Stored records:
▶
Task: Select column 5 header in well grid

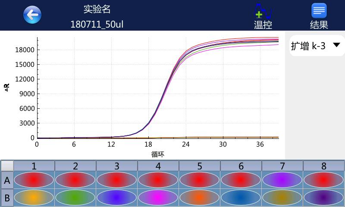Action: [x=199, y=166]
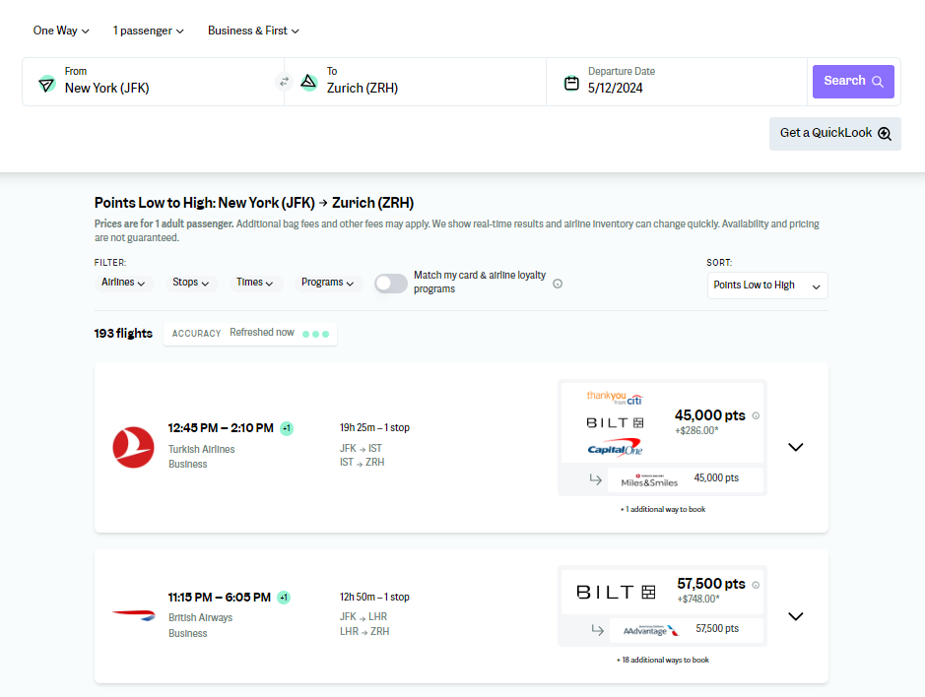
Task: Open the Points Low to High sort box
Action: click(x=766, y=285)
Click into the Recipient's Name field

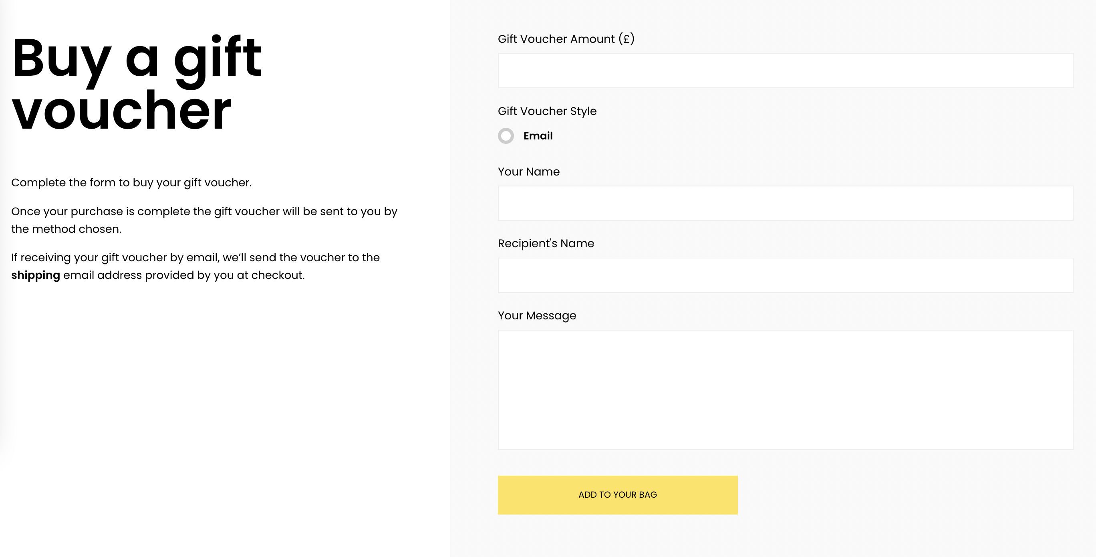(x=785, y=275)
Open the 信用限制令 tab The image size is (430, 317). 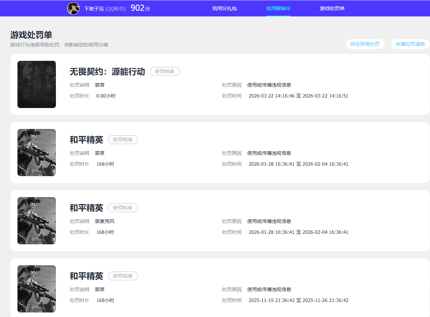point(278,8)
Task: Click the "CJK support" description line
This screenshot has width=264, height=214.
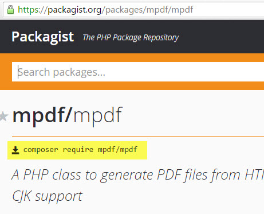Action: [x=48, y=196]
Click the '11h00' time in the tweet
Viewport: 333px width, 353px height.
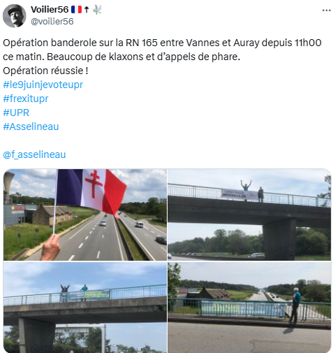308,43
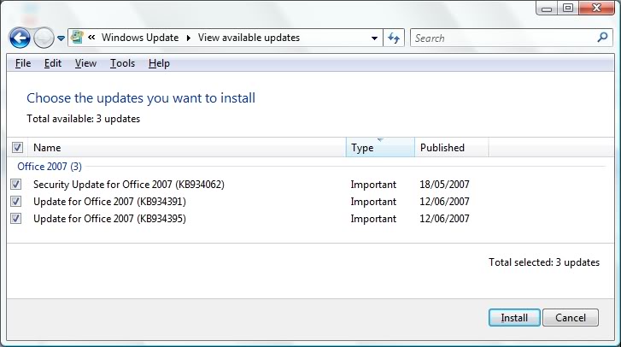Click in the Search input field
This screenshot has width=621, height=347.
pyautogui.click(x=500, y=38)
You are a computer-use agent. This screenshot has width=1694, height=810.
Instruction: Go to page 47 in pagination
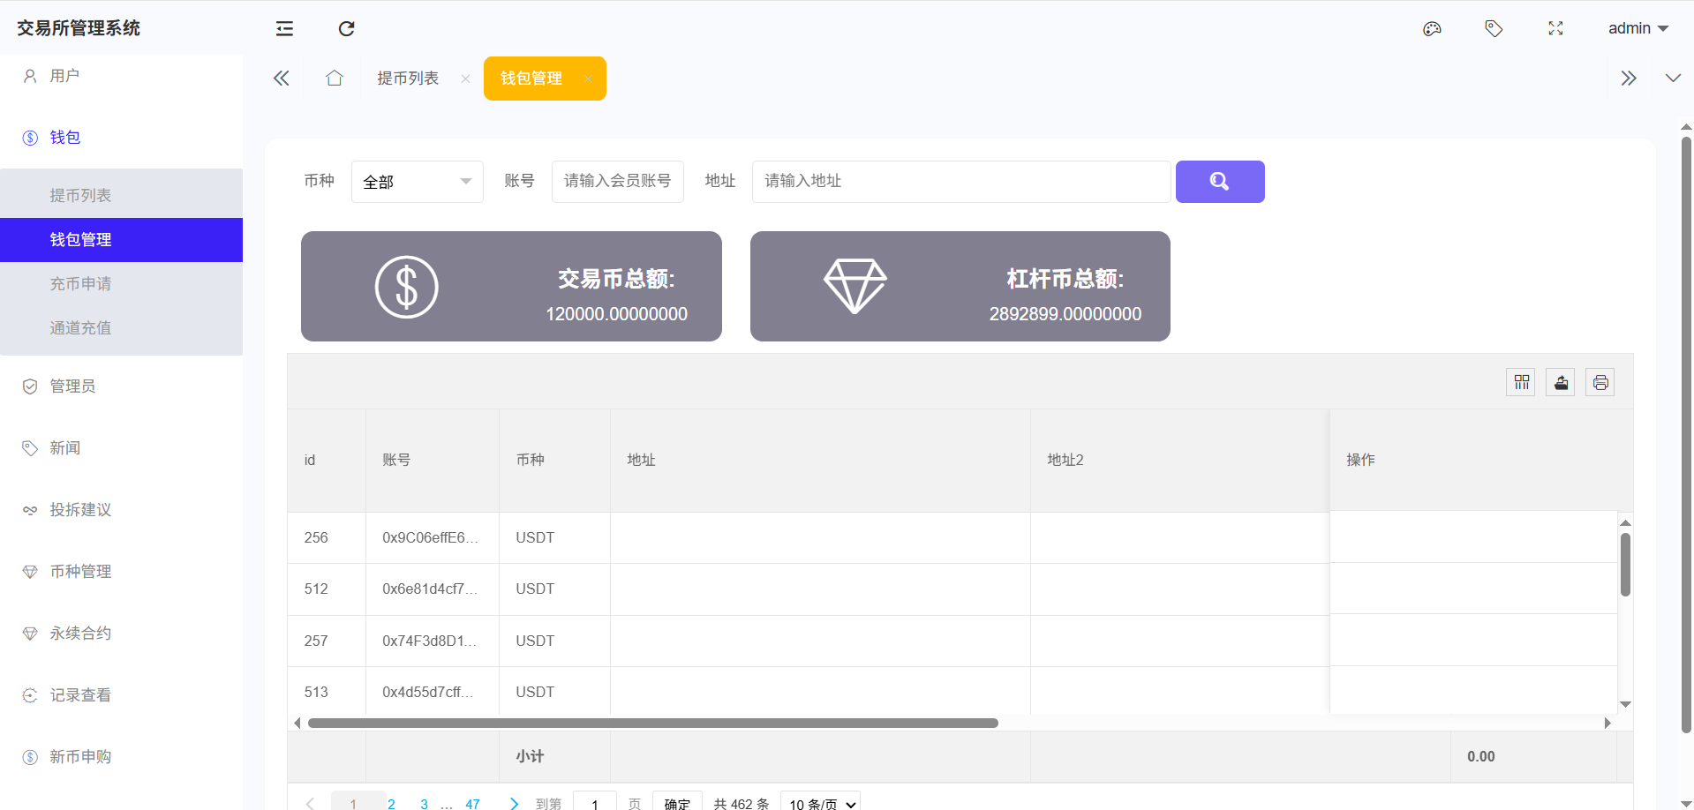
◀
◆ Problem
Reproduce the items, beginning at the line that has "Task: Click the" and continuing through the last line of the records, and change "tweet" to "post" while leaving everything else unchanged. Omit the pictures from your answer.

◆ Exercise result
Task: Click the "CJK support" description line
This screenshot has width=264, height=214.
Action: [x=48, y=196]
Click the '11h00' time in the post
Viewport: 333px width, 353px height.
308,43
Click in the Search input field
This screenshot has width=621, height=347.
pyautogui.click(x=500, y=38)
You are a computer-use agent. This screenshot has width=1694, height=810.
Instruction: Go to page 47 in pagination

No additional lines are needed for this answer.